Vérifier l’existence de ce « syndrome du Tapioca » ? Rien de plus simple, c’est à la portée du premier venu : prenez une démocratie exemplaire (disons plutôt : plus exemplaire que la nôtre) et plongez-la dans une solution composée de médias occidentaux paresseux et de néo-libéralisme ambiant. Laissez-la macérer le temps qu’un scribouillard de la trempe socio-traître d’un Laurent Joffrin écrive un éditorial furibard et que quelques cruches du service photo dénichent une photo du dirigeant concerné arborant une bouille particulièrement haineuse (genre le mec vient de marcher sur un clou). Et ? Vous obtiendrez forcément - magie des médias - une dictature impitoyable ou, au mieux et si vraiment il n’y a pas la moindre broutille autoritariste à reproche au régime en question, une expérience politique qu’il est nécessaire d’occulter. Déformation ou chape de plomb médiatique, les deux mamelles récurrentes du journalisme à l’occidental dès lors qu’il s’agit de parler d’Amérique Latine.

 × Le Vénézuela de Chavez ? Une dictature en bonne et due forme, où les voix divergentes toujours sont étouffées, bafouées.

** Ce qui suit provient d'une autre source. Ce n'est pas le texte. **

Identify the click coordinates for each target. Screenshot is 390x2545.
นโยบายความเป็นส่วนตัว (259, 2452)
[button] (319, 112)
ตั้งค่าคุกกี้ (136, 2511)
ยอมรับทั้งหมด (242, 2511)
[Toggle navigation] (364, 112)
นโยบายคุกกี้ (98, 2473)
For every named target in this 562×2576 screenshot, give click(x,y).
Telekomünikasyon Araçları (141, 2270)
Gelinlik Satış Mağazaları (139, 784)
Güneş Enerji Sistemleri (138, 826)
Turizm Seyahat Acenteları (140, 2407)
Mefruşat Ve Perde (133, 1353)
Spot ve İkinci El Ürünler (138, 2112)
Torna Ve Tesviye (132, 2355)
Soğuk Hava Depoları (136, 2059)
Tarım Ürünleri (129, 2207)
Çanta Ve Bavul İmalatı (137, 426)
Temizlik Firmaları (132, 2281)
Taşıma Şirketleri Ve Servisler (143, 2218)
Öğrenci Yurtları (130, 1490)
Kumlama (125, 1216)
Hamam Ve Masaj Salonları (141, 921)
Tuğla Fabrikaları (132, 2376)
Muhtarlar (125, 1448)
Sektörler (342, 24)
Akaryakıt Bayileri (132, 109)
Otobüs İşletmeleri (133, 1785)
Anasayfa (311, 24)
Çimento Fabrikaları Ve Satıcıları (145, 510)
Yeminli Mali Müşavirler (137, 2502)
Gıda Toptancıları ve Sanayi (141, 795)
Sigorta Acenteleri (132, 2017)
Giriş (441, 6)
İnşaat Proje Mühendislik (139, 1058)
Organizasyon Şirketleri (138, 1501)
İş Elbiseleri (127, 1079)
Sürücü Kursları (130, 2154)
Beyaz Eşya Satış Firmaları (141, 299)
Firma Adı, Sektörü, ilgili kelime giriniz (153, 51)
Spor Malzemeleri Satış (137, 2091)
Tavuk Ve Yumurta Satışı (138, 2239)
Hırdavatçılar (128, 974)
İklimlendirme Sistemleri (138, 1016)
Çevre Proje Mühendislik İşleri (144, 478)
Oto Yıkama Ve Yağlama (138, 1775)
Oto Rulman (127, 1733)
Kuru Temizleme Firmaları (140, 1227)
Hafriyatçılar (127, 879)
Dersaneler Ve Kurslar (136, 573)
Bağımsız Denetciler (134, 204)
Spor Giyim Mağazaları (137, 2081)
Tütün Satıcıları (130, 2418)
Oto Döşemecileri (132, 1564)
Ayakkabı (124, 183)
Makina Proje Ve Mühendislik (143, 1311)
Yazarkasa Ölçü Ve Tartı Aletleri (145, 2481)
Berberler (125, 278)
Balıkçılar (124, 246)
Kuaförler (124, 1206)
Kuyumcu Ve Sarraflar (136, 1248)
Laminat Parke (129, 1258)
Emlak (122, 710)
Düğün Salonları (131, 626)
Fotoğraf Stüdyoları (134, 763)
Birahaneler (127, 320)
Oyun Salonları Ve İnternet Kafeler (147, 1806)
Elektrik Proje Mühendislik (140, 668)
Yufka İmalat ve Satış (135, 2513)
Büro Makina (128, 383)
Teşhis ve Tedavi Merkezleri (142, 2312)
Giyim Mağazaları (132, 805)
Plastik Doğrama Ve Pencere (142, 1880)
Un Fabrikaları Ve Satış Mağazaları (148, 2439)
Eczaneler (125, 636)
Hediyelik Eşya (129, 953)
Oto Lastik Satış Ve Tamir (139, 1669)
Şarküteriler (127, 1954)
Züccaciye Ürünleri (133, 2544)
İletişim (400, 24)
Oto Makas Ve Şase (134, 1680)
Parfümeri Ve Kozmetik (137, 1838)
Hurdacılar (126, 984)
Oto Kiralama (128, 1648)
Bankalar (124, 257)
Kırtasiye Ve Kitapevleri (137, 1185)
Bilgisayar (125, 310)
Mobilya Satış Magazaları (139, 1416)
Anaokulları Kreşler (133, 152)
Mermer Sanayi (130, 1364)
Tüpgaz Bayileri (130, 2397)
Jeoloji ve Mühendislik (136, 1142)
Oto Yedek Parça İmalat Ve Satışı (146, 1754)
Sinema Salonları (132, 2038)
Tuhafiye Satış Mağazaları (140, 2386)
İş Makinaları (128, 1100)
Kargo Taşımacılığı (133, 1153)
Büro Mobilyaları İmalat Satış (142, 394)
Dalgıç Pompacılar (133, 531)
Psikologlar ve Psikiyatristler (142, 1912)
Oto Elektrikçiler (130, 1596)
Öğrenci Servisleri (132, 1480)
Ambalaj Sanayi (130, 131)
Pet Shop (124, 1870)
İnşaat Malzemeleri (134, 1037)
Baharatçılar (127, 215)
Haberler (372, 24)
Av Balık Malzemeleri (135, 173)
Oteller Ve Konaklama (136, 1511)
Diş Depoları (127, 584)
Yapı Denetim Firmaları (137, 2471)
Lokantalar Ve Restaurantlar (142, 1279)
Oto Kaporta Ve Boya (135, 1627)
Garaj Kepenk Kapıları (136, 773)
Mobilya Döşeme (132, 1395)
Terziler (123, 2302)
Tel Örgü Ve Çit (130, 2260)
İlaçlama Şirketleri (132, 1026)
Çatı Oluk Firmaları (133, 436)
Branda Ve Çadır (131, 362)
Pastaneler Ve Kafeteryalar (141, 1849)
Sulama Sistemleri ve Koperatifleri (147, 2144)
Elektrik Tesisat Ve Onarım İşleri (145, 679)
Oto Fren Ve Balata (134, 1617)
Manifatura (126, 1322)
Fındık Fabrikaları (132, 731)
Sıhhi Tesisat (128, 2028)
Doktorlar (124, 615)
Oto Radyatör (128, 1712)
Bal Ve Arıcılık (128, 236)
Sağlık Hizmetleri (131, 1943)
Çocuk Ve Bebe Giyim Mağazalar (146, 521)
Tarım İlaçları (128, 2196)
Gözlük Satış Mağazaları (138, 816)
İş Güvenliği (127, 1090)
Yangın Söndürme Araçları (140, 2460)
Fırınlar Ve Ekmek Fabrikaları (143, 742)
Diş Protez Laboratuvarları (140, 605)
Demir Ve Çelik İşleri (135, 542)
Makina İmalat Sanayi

 × La Bolivie de Morales ? Une semi-démocratie dans laquelle un président diviserait le pays, le ménerait à la guerre civile faute d’écouter l’opposition.

 × L’Equateur de Correa ? Une expérience politique désastreuse qui ne tardera pas à montrer ses limites. Et un pays beaucoup trop insignifiant pour qu’on en parle.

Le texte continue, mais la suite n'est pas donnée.